_Stored items_:

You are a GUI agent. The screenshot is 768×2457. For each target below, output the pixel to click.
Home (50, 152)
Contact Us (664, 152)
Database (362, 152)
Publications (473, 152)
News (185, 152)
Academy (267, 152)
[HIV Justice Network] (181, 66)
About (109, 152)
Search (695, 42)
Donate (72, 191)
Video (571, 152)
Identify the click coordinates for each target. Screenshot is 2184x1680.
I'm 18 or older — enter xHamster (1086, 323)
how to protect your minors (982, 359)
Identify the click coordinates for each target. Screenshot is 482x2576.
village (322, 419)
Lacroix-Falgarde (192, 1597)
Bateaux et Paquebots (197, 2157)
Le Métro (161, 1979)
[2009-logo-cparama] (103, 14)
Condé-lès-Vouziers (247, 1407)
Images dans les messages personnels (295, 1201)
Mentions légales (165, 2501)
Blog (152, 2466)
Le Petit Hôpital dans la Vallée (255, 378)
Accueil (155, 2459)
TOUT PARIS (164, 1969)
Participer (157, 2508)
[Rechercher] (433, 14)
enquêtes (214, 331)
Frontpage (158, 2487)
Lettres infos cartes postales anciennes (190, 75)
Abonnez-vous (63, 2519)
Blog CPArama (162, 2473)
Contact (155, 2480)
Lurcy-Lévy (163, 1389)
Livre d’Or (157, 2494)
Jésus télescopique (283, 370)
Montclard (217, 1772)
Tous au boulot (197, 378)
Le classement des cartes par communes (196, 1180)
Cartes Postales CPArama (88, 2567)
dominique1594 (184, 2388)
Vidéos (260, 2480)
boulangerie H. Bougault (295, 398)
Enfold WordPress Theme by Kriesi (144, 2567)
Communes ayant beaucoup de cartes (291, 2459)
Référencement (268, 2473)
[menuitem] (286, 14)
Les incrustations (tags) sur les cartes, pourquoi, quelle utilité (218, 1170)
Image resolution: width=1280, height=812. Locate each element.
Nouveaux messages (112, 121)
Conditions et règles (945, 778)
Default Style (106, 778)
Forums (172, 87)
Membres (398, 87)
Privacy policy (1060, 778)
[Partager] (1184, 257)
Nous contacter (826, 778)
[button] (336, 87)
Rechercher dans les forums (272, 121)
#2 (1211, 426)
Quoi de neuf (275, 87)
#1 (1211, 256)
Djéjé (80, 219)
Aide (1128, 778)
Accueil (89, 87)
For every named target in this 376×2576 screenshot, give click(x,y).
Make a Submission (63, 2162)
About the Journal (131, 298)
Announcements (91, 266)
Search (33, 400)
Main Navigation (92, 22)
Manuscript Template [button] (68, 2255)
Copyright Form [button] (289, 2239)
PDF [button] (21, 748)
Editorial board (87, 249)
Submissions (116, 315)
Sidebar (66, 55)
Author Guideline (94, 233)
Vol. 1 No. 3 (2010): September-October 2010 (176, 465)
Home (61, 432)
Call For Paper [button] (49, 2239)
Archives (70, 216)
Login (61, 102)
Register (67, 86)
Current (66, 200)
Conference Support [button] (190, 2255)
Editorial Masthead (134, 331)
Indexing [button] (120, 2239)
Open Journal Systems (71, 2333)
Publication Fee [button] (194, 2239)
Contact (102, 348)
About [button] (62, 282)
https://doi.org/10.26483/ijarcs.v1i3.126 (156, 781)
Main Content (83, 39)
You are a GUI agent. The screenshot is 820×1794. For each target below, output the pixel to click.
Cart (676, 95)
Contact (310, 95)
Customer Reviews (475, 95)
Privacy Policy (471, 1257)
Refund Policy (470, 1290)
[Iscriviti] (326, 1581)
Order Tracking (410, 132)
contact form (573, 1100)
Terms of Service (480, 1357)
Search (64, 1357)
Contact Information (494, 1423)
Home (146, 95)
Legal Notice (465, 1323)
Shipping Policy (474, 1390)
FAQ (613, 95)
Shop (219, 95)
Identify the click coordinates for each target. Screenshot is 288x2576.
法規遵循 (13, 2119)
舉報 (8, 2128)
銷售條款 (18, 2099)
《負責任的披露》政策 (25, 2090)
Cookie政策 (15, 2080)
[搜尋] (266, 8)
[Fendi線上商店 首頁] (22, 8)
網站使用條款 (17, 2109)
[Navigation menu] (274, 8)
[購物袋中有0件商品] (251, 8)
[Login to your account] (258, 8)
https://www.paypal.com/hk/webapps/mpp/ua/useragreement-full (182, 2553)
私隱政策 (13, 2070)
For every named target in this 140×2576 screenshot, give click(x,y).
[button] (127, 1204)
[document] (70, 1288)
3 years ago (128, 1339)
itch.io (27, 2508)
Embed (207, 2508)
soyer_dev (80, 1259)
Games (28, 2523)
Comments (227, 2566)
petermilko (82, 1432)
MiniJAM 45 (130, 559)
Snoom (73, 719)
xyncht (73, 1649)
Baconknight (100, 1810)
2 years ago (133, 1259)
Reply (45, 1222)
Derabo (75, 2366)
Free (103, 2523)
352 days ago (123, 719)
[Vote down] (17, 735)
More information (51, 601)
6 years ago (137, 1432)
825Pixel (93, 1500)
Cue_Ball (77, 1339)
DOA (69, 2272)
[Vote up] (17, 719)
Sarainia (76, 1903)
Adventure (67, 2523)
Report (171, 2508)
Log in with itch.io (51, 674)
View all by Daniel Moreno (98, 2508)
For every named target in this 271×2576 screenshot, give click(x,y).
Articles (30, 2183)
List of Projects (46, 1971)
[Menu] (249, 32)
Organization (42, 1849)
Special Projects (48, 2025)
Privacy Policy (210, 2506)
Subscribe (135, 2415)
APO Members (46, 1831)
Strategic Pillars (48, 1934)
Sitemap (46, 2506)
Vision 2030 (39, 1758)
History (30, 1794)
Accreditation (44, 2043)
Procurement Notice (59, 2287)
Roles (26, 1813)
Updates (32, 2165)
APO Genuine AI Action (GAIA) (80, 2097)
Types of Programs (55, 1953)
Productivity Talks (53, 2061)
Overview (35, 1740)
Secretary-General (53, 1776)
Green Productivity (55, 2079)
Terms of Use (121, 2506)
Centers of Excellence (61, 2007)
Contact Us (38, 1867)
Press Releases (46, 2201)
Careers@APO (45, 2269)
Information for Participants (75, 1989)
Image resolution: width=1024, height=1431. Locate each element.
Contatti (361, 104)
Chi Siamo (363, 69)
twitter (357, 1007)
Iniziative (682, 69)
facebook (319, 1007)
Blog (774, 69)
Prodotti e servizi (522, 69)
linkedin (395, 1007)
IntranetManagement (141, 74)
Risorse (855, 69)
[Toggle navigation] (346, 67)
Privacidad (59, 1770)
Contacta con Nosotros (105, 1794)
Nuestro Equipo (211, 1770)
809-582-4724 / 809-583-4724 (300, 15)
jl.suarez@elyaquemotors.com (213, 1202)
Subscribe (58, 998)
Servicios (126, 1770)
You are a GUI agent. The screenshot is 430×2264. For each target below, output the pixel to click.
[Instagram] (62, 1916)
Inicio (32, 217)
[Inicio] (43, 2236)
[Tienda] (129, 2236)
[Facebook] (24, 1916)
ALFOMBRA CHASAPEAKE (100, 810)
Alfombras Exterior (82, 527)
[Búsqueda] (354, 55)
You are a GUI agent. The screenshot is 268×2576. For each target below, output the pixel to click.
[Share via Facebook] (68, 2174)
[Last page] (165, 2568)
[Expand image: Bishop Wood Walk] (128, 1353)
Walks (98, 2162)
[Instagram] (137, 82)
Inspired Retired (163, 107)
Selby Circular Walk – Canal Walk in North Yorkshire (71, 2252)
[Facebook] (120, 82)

_What you need to do_:
Give back precisely the lines above that start at the line containing "Baconknight (100, 1810)" and end at the line containing "Alfombras Exterior (82, 527)", inclusive. No other lines belong in the output.

_Result of the task_:
Baconknight (100, 1810)
2 years ago (133, 1259)
Reply (45, 1222)
Derabo (75, 2366)
Free (103, 2523)
352 days ago (123, 719)
[Vote down] (17, 735)
More information (51, 601)
6 years ago (137, 1432)
825Pixel (93, 1500)
Cue_Ball (77, 1339)
DOA (69, 2272)
[Vote up] (17, 719)
Sarainia (76, 1903)
Adventure (67, 2523)
Report (171, 2508)
Log in with itch.io (51, 674)
View all by Daniel Moreno (98, 2508)
For every named target in this 271×2576 screenshot, give click(x,y).
Articles (30, 2183)
List of Projects (46, 1971)
[Menu] (249, 32)
Organization (42, 1849)
Special Projects (48, 2025)
Privacy Policy (210, 2506)
Subscribe (135, 2415)
APO Members (46, 1831)
Strategic Pillars (48, 1934)
Sitemap (46, 2506)
Vision 2030 (39, 1758)
History (30, 1794)
Accreditation (44, 2043)
Procurement Notice (59, 2287)
Roles (26, 1813)
Updates (32, 2165)
APO Genuine AI Action (GAIA) (80, 2097)
Types of Programs (55, 1953)
Productivity Talks (53, 2061)
Overview (35, 1740)
Secretary-General (53, 1776)
Green Productivity (55, 2079)
Terms of Use (121, 2506)
Centers of Excellence (61, 2007)
Contact Us (38, 1867)
Press Releases (46, 2201)
Careers@APO (45, 2269)
Information for Participants (75, 1989)
Image resolution: width=1024, height=1431. Locate each element.
Contatti (361, 104)
Chi Siamo (363, 69)
twitter (357, 1007)
Iniziative (682, 69)
facebook (319, 1007)
Blog (774, 69)
Prodotti e servizi (522, 69)
linkedin (395, 1007)
IntranetManagement (141, 74)
Risorse (855, 69)
[Toggle navigation] (346, 67)
Privacidad (59, 1770)
Contacta con Nosotros (105, 1794)
Nuestro Equipo (211, 1770)
809-582-4724 / 809-583-4724 (300, 15)
jl.suarez@elyaquemotors.com (213, 1202)
Subscribe (58, 998)
Servicios (126, 1770)
You are a GUI agent. The screenshot is 430×2264. For each target below, output the pixel to click.
[Instagram] (62, 1916)
Inicio (32, 217)
[Inicio] (43, 2236)
[Tienda] (129, 2236)
[Facebook] (24, 1916)
ALFOMBRA CHASAPEAKE (100, 810)
Alfombras Exterior (82, 527)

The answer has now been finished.